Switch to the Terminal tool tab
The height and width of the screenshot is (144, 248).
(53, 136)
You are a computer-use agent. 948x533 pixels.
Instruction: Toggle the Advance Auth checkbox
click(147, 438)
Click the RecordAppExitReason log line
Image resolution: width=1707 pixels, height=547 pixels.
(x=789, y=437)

**What this task involves**: Retype the records above in full, matching each line exactly.

**Task result**:
Switch to the Terminal tool tab
The height and width of the screenshot is (144, 248).
(53, 136)
You are a computer-use agent. 948x533 pixels.
Instruction: Toggle the Advance Auth checkbox
click(147, 438)
Click the RecordAppExitReason log line
Image resolution: width=1707 pixels, height=547 pixels.
(x=789, y=437)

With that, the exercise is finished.